## EXERCISES TO COMPLETE:
(A) From the Phuket scams guide, copy out the text word for word, starting at "After landing at" and ending at "be easily declined.".
(B) Turn the paragraph of the Phuket scams guide that begins "Phuket's long-running jet-ski scam" into a short bulleted list that keeps its main facts.

PASSAGE PROVIDED: Begin

Scams exist in just about any travel destination around the world, and Phuket is sadly no exception. It’s also quite normal to let your guard down while on holiday. Thai people are naturally very hospitable, but the bad apples count on you not speaking a word of Thai, knowing that this leaves you in a vulnerable position.

Where do you draw the line between confining yourself in a hotel room for fear of getting ripped off and going out at the risk of being scammed? Getting wise to common Phuket scams beforehand is the obvious answer, though staying sober enough to maintain your judgment certainly helps. Check out our guide to the best-known scams in Phuket, and how to avoid them.

  • Jet-ski scam

    Jet-ski scam

    Phuket's long-running jet-ski scam has received worldwide media attention, but you still can see travellers enjoying this watersport on any given day. The scam works with operators hiring out previously damaged jet skis to unsuspecting travellers. When it's returned, they'll feign astonishment and anger at perceived damage to the vehicle, demanding huge amounts of compensatory money. Calling the authorities can often prove to be futile, to least because it boils down to a 'he said, she said' argument. The best solution is simply not hiring a jet-ski in the first place, though taking photos of the vehicle before boarding can also help.

  • Timeshare scam

    Timeshare scam

    Timeshare scams in Phuket are quite common in Patong, Kata and Karon, The approach might come from a random European guy approaching you on a motorbike or Thai women asking you to fill in a quick survey to win a prize or reward.

    The kicker is that, in order to claim your prize, you'll need to sit through a 90-minute presentation for a timeshare or a holiday club. In return, you get a worthless contract or vouchers you can never spend. You're better off saving your time by declining when the scammers start introducing themselves.

  • Minivan scam

    Minivan scam

    After landing at Phuket Airport, it's natural to want to get to your hotel by the cheapest means possible. Most people opt for minivans since they usually cost a fraction of the price of a taxi.

    Halfway to your requested destination, some minivans (and taxis) stop at a ‘travel agent’ who informs that your hotel is fully booked or simply closed. They'll then suggest an [overpriced] alternative. It's best to have a hotel booking before you arrive to avoid this (or at least claim to have one). While the travel agent might try to push tours on you instead, these can be easily declined.

  • Sick buffalo scam

    Sick buffalo scam
    • Nightlife

    Many bar girls in Phuket are motivated to earn as much as they can because they have to financially support their families. An unsuspecting and naïve male can sometimes confuse what Thai ladies see as ‘fun’ with love.

PASSAGE PROVIDED: End
DATA LISTING: Begin

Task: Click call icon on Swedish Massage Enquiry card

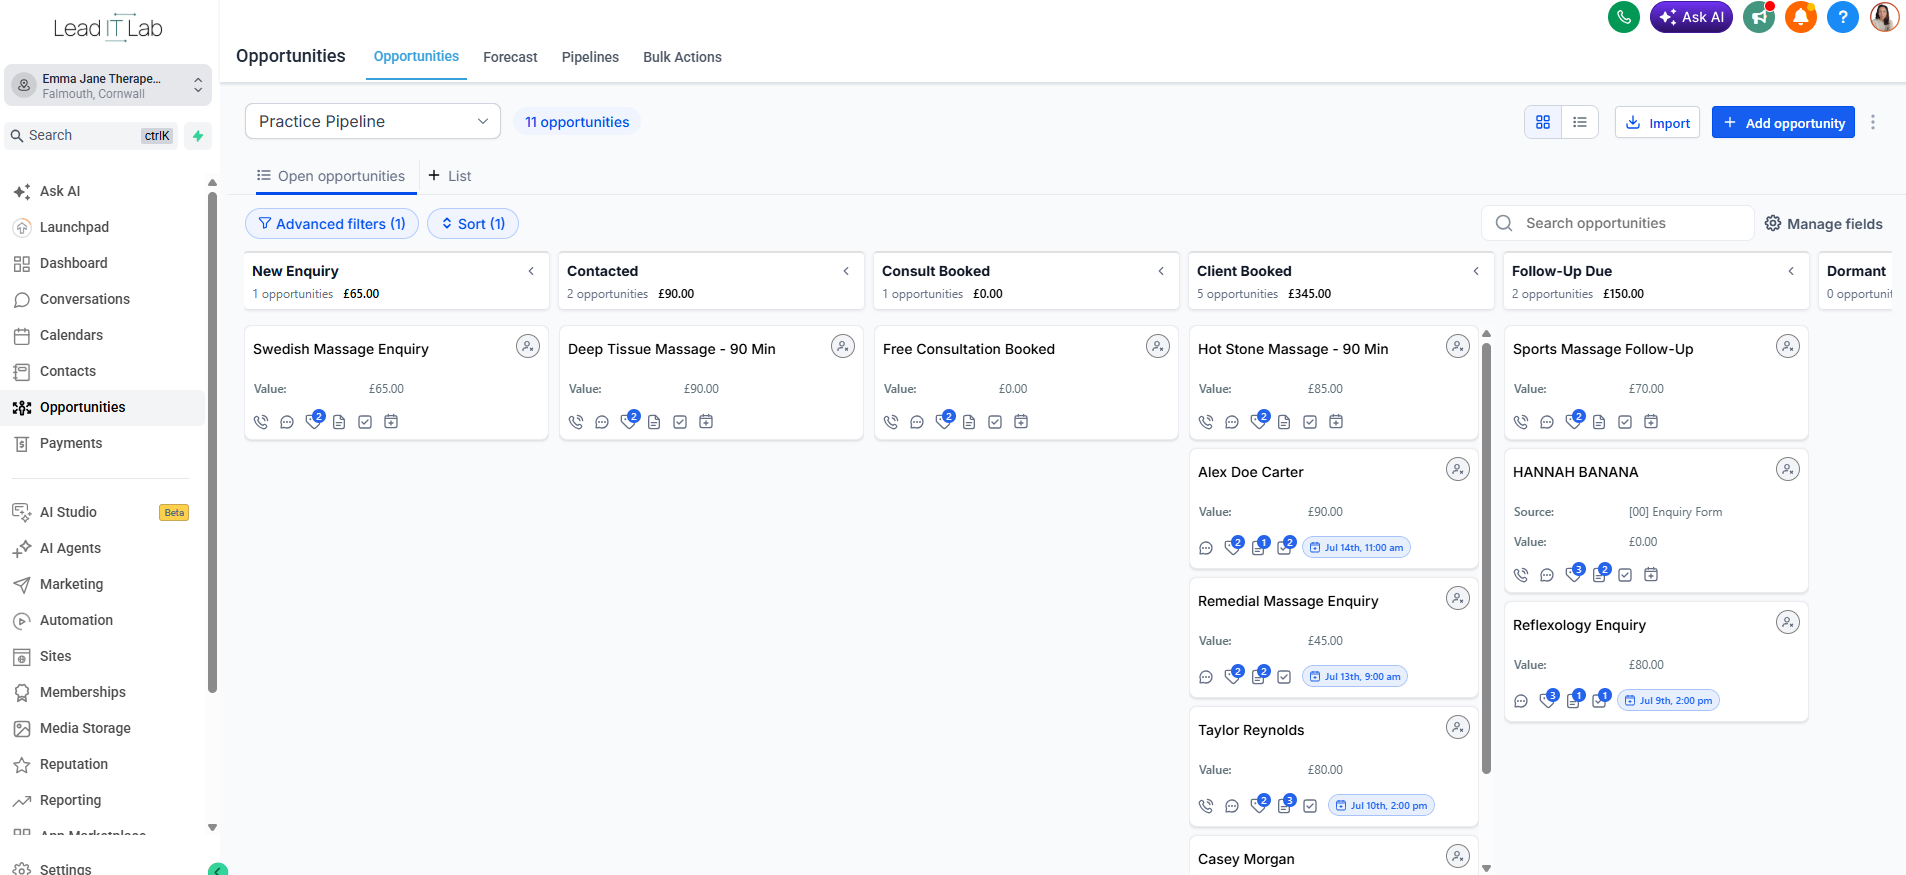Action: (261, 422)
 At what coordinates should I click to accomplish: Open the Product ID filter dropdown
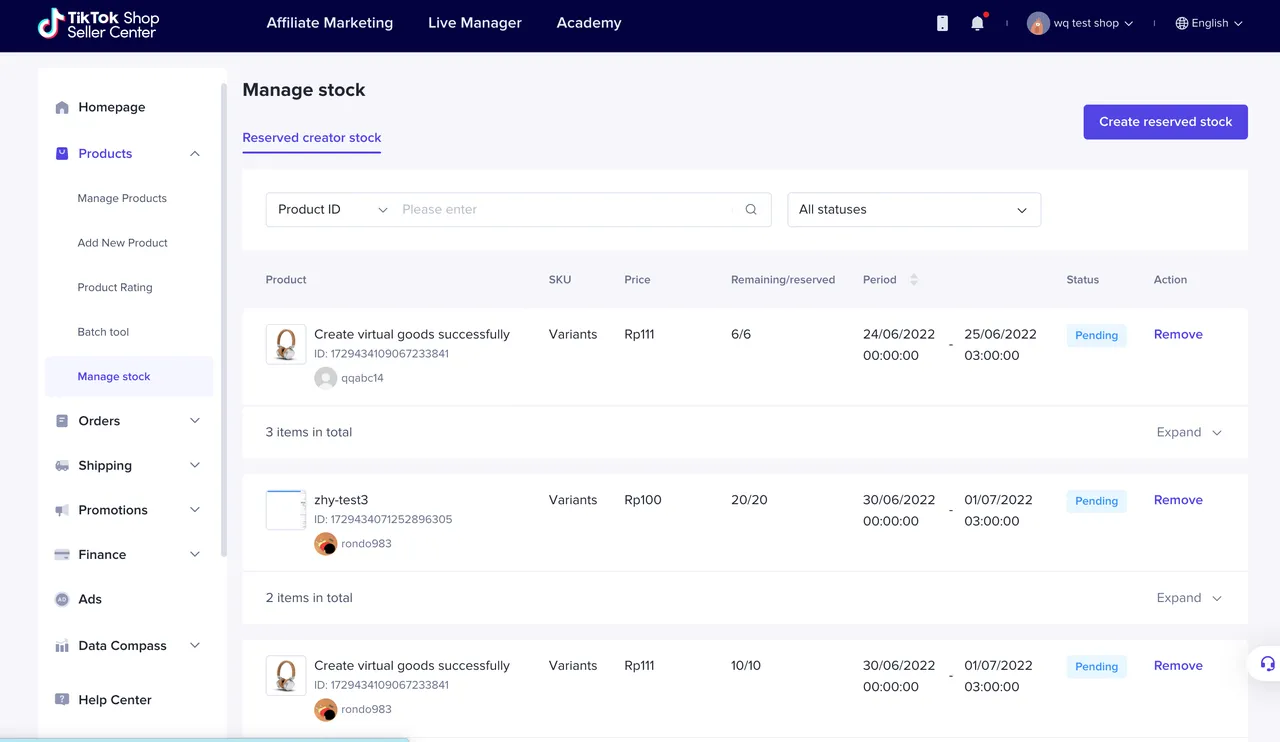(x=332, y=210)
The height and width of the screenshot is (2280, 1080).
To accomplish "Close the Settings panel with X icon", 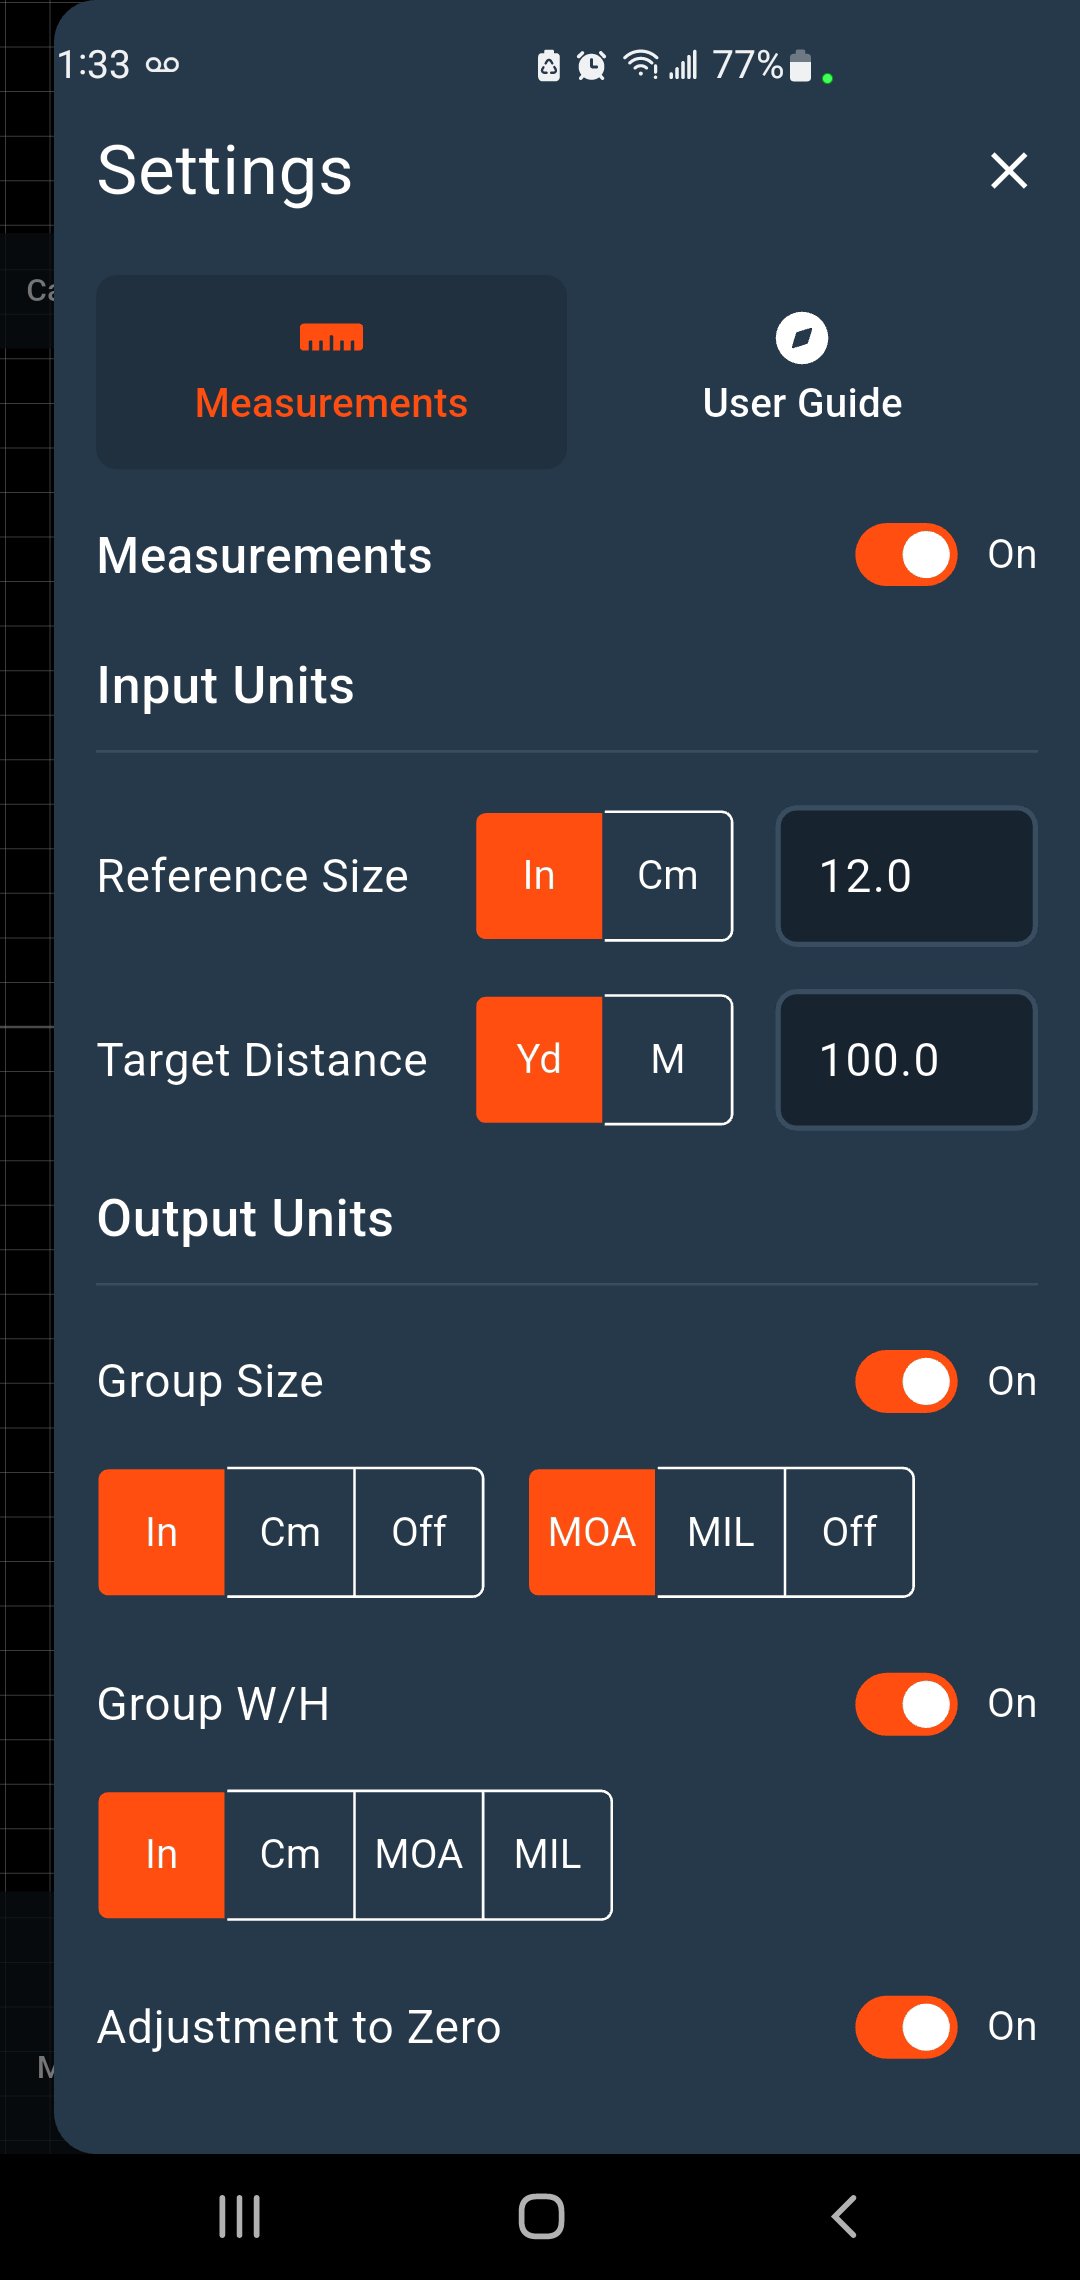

DATA LISTING: End

## SOLUTIONS TO EACH TASK:
(A)
After landing at Phuket Airport, it's natural to want to get to your hotel by the cheapest means possible. Most people opt for minivans since they usually cost a fraction of the price of a taxi.

    Halfway to your requested destination, some minivans (and taxis) stop at a ‘travel agent’ who informs that your hotel is fully booked or simply closed. They'll then suggest an [overpriced] alternative. It's best to have a hotel booking before you arrive to avoid this (or at least claim to have one). While the travel agent might try to push tours on you instead, these can be easily declined.

(B)
- Phuket's long-running jet-ski scam has drawn worldwide media attention, yet travelers still ride jet skis there every day.
- Operators rent out jet skis that were already damaged to unsuspecting travelers.
- When the jet ski is returned, they act shocked and angry about the damage and demand huge sums as compensation.
- Calling the authorities often does no good because it comes down to one person's word against another's.
- The best way to avoid the scam is not to rent a jet ski at all, though taking photos of it before boarding can also help.